Fairino offers an offline simulator (SIMmachine) for programming and testing without a physical robot. It supports joint control, motion simulation, I/O, and even Modbus communication. Here's a comprehensive guide to getting it running.
VMware (recommended by Fairino and the community)
Download: manual.fairino.support — SIMmachine
Requirements: VMware Workstation (Windows) or VMware Player (free)
Setup steps:
- Download and extract the SIMmachine VM image
- Open it in VMware Workstation
- Start the VM — it boots into the Fairino controller environment
- Find the VM's IP address using the included Windows utility script (often
192.168.30.128, but it's DHCP-assigned so yours may differ) - Open your browser and navigate to
http://[VM_IP]:8055 - Login with
admin/123
Pro tip: You can update the simulator firmware just like a real robot. Upload the firmware tar.gz through the WebApp. Tested: 3.8.x → 3.9.0 works. This lets you test on the exact firmware version you'll use in production.
Docker (works, but more effort)
Docker images exist but multiple users report difficulty getting them working on the first try.
Common issues and fixes:
- Robot controls don't respond (joints won't move): Check firewall settings — the position feedback uses port 9998. Add firewall exception or disable Windows Defender Firewall.
- "Not connected" indicator in WebApp: The lightning bolt icon shows a bar. Close everything and restart the container.
- Cannot load in browser: Add firewall exception for
192.168.56.2
Simulator limitations (both Docker and VMware)
- Cannot change robot model (FR5 → FR10 etc.) without accessing System → Custom Info, which requires a maintenance password. The simulator defaults to FR5.
- Some LUA functions behave differently: e.g.
PointTableUpdateLua()works on a real robot but may fail in the simulator. - Play/Stop/Pause buttons may not work in some versions (3.9.2, 3.9.3 reported). Fix: Create a waypoint named "Home" first — some versions fail silently if no points exist.
- Collision detection not simulated
- Real-time cycle times not simulated — moves complete faster than on real hardware
- No camera/vision simulation
Alternative: Offline programming with control box only
You can use a physical control box without the robot arm for offline programming:
- Connect your laptop to the control box via Ethernet
- Write and test LUA programs (motion commands won't execute but logic, I/O, and communication work)

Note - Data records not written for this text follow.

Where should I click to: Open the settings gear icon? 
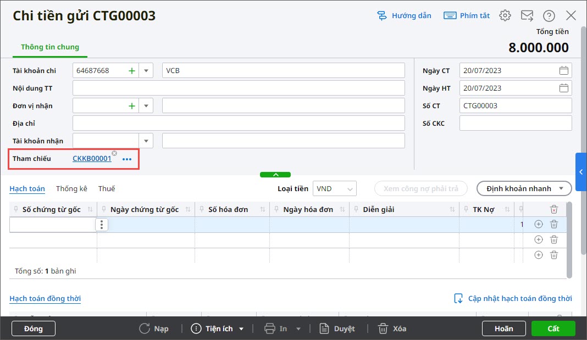[x=505, y=15]
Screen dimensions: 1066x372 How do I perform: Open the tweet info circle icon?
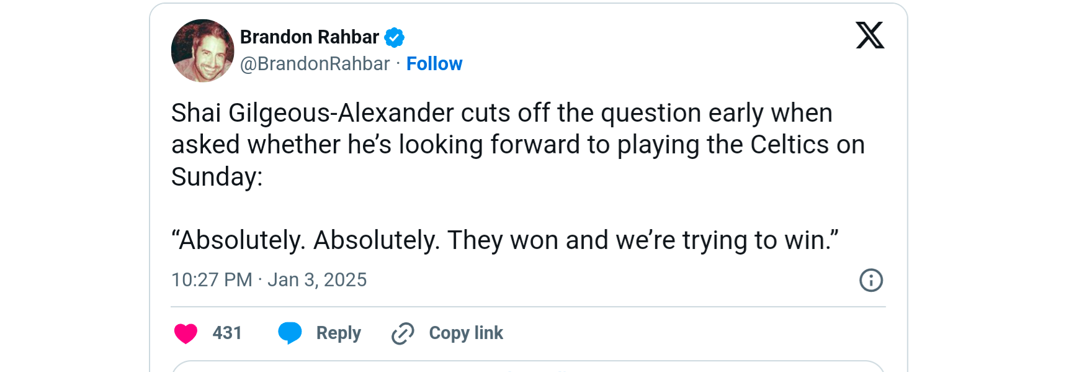click(871, 280)
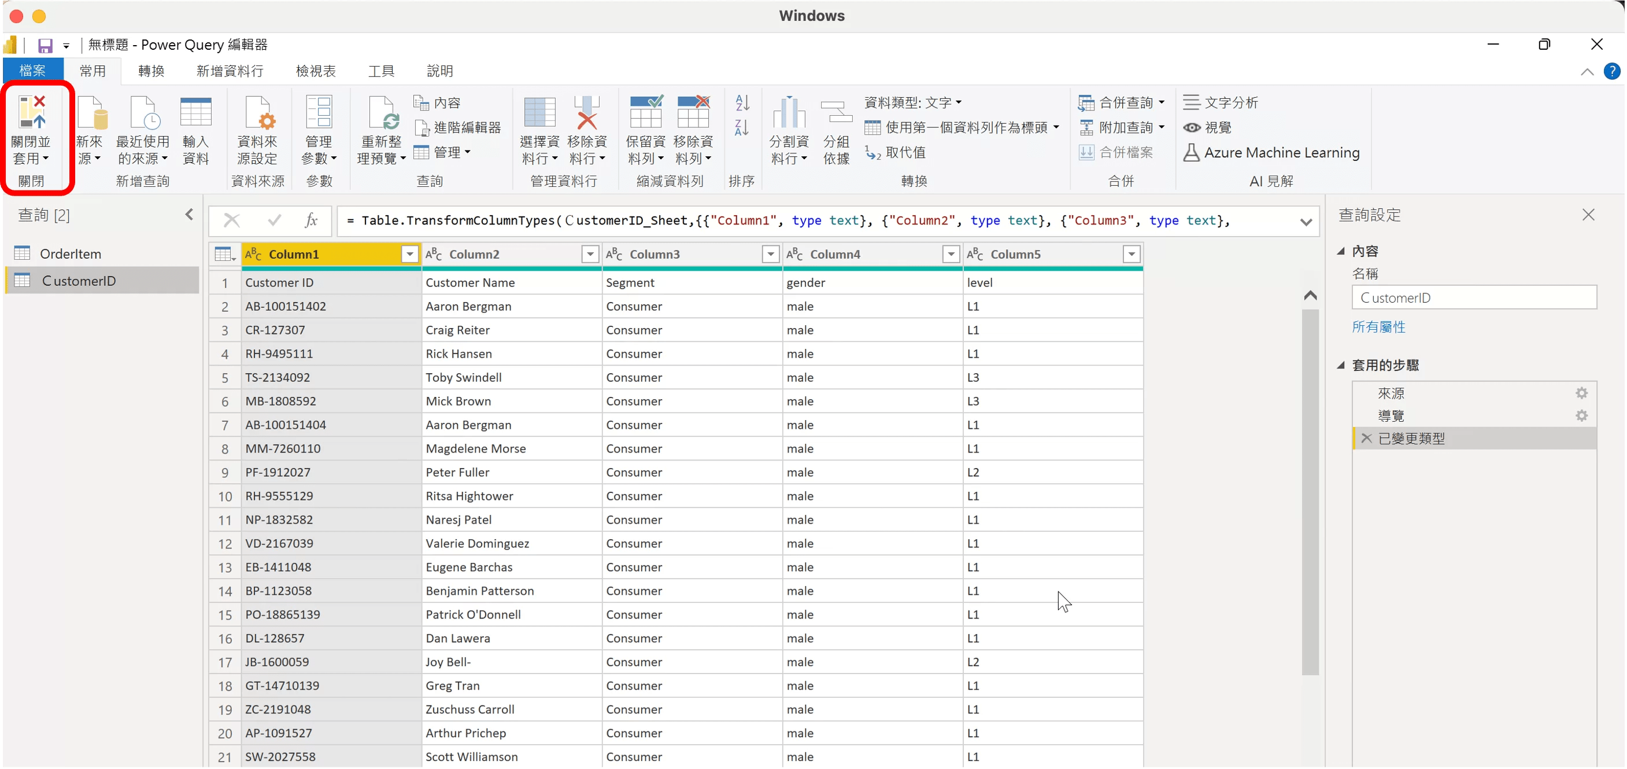The width and height of the screenshot is (1627, 769).
Task: Sort ascending with the A-Z icon
Action: (742, 102)
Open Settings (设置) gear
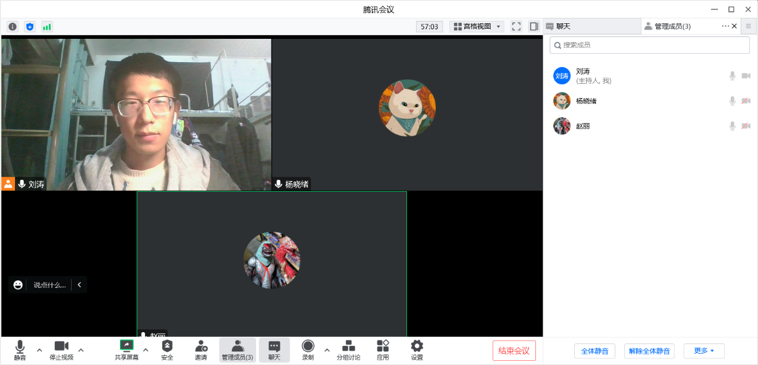This screenshot has width=758, height=365. [417, 349]
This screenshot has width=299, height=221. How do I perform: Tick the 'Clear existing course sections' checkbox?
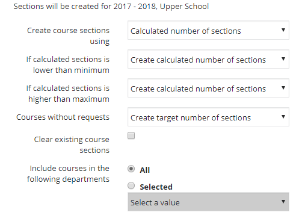click(x=131, y=135)
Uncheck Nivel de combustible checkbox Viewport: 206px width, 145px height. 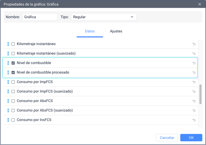point(13,63)
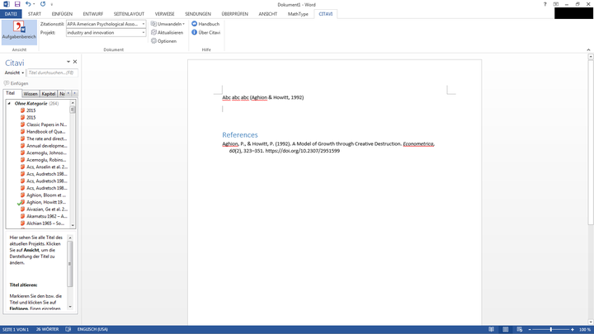Click the Über Citavi info icon
Image resolution: width=594 pixels, height=334 pixels.
(x=195, y=32)
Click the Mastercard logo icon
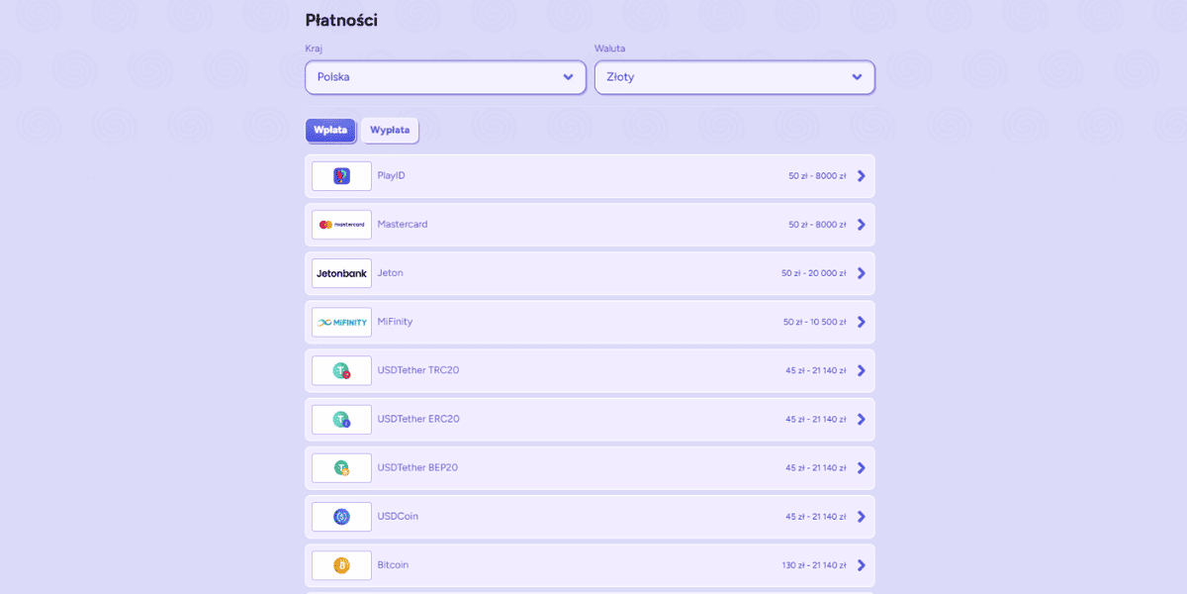 point(341,225)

- This is especially useful for testing PLC communication, Modbus registers, and program flow
One community member asked about this specifically because they wanted to program off-site instead of being at the robot location full-time.
Online simulator (limited)
Fairino had an online web-based simulator accessible via browser, but access requires credentials and is limited to a few servers running at a time. It's intended as a "first touch" experience. For serious development, install your own VMware or Docker instance.
Python SDK with simulator
You can connect the Python SDK to the simulator. Use the VM's IP address instead of the robot's physical IP. Make sure to use Python 3.12.0 and the SDK version that matches your simulator firmware.